While these factors can increase a dog’s likelihood of developing a paw yeast infection, they do not guarantee that every dog will develop one. Other factors such as environmental conditions and overall health also influence the occurrence of yeast infections in dogs.

Identifying Dog Paw Yeast Infections: Signs and Symptoms

Yeast infections on a dog’s paws can range from mild to severe. Fortunately, it is usually easy to tell if a dog has a yeast infection if you know what to look for. 

Dog owners should watch for the following signs and symptoms that may indicate a paw yeast infection in their dogs:

  • Paw licking and chewing: Dogs that frequently lick or chew their paws may be trying to alleviate the intense itching and discomfort caused by a yeast infection.
  • Redness and inflammation: The affected paw or paws may appear red, swollen, or inflamed. The skin may also feel warm to the touch.
  • Unpleasant odor: Yeast infections often have a noticeable, unpleasant odor. Dog owners may notice that their paws smell musty, “yeasty”, or even “cheesy”.
  • Discharge or sores: There may be a discharge present or sores between the toes or around the edges of the paw pads. These may appear as small bumps, open sores, or scaly patches.
  • Changes in paw appearance: The affected paw may have flaky, crusty or thickened skin, and a greasy texture or appearance.
  • Limping or reluctance to walk: Severe paw yeast infections can be painful, which may cause the dog to limp on the affected paw or become reluctant to stand or walk on it.
  • Hair loss: Hair loss may occur in the areas surrounding the yeast infection. The affected skin may appear bald or have patches of missing fur.

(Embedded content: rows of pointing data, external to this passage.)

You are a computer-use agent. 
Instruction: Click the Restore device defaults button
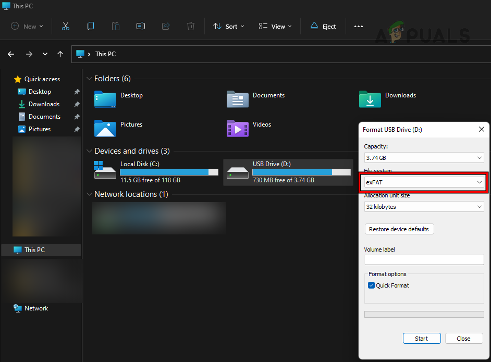399,229
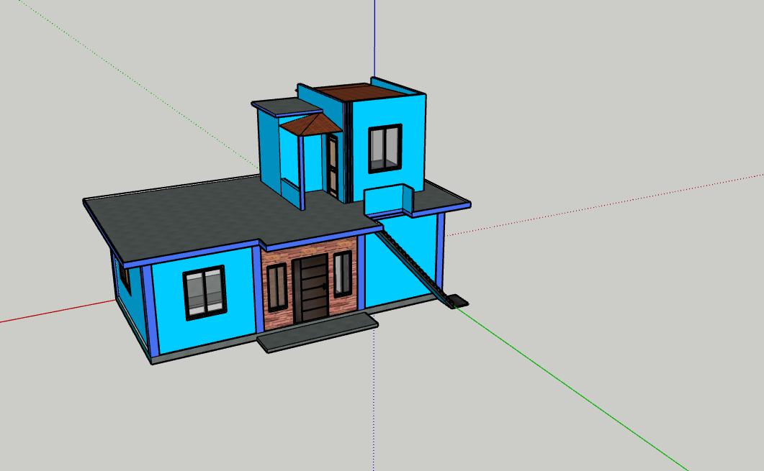
Task: Click the solid green axis line
Action: 576,388
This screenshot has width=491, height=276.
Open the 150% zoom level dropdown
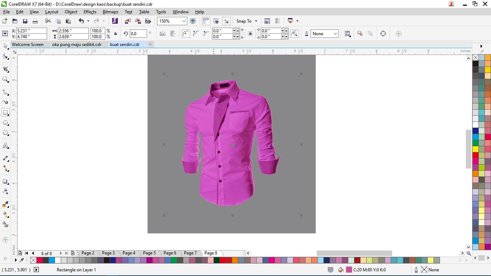pyautogui.click(x=184, y=21)
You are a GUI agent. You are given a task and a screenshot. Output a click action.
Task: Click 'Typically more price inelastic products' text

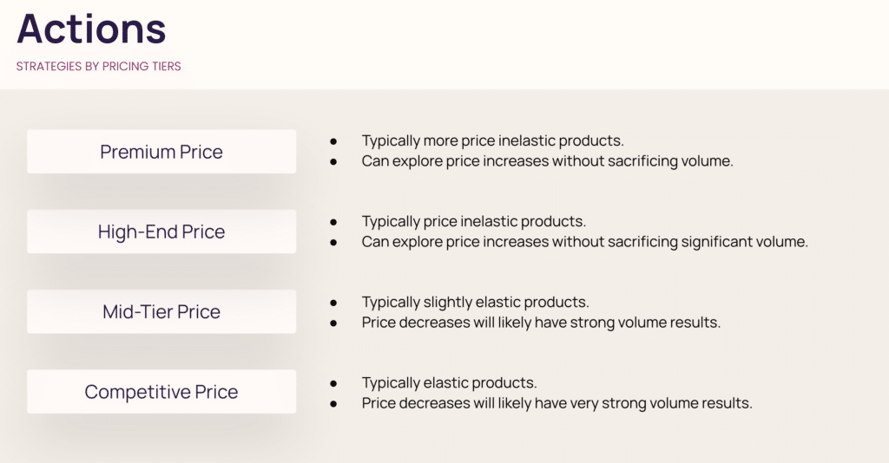click(492, 140)
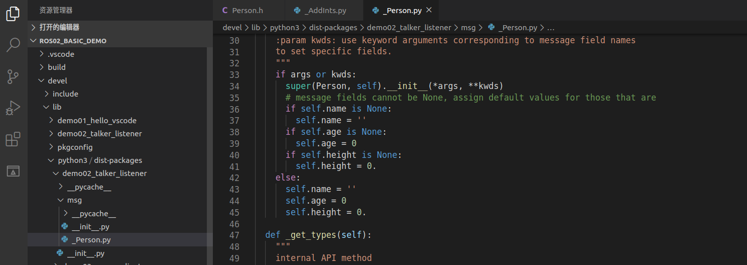The width and height of the screenshot is (747, 265).
Task: Close the _Person.py editor tab
Action: click(x=428, y=10)
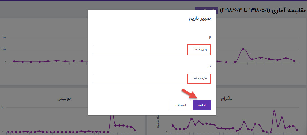The height and width of the screenshot is (135, 307).
Task: Click the توییتر chart title
Action: 64,98
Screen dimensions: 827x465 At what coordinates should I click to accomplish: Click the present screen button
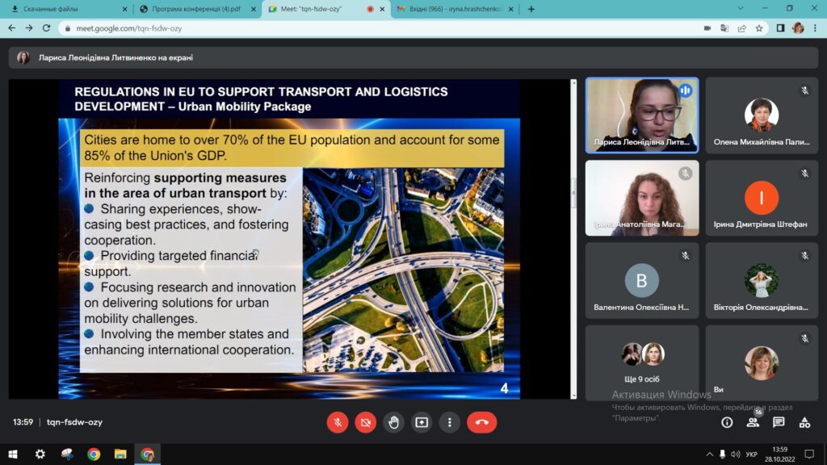pyautogui.click(x=422, y=422)
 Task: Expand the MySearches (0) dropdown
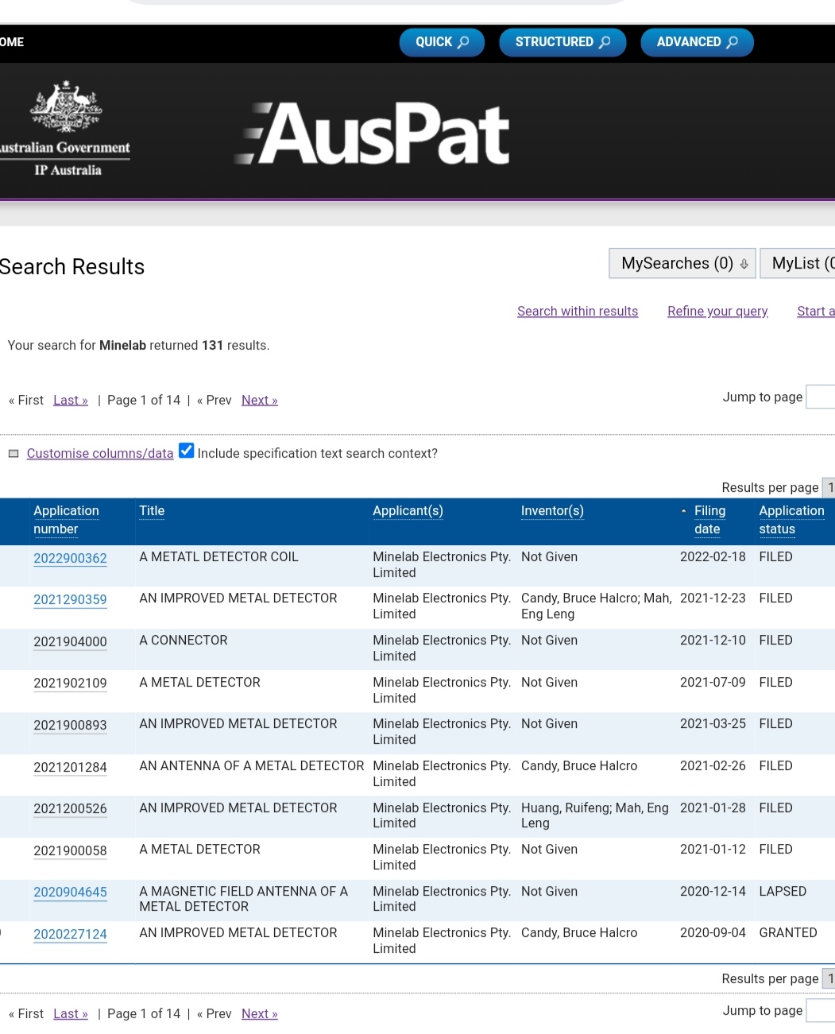pyautogui.click(x=683, y=264)
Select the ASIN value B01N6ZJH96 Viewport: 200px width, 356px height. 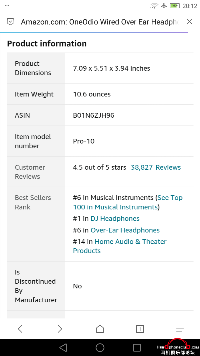(94, 115)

These signs and symptoms can vary depending on the individual dog and the stage of the infection. If dog owners suspect a paw yeast infection, they should consult with a veterinarian for a proper diagnosis.

Dog Paw Yeast Infection Pictures 

These images show what dog paw yeast infections can look like on real-life dogs. If you suspect your dog has issues with their paws or skin health, please make sure to contact your veterinarian.  

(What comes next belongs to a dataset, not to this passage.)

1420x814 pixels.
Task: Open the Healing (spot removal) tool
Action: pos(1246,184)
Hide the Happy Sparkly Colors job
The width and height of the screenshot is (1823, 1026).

Showing dog paw with redness between toes
Dog's paws showing redness and irritation on a green background
White dog paws with redness around nails on a blue background
Hand holding dog paw that is red and inflamed on the bottom

Treatments for Dog Paw Yeast Infections

There are different methods of treating yeast infections in dogs. The most commonly used treatments are topical medications, which are products that are applied directly to the affected skin and paws. Oral medications are also available and are typically used in more severe cases.

Topical medications

Topical medications can be used to treat mild-to-moderate paw yeast infections. These products are generally in the form of creams, ointments, or medicated shampoos. Some topical treatments also have antibacterial properties to help treat secondary bacterial infections.

Before any form of topical medication can be applied, the affected area must first be thoroughly cleaned using a mild, pet-safe cleanser. This helps to remove accumulated grease, crusts, or other debris that may interfere with absorption of the topical medication.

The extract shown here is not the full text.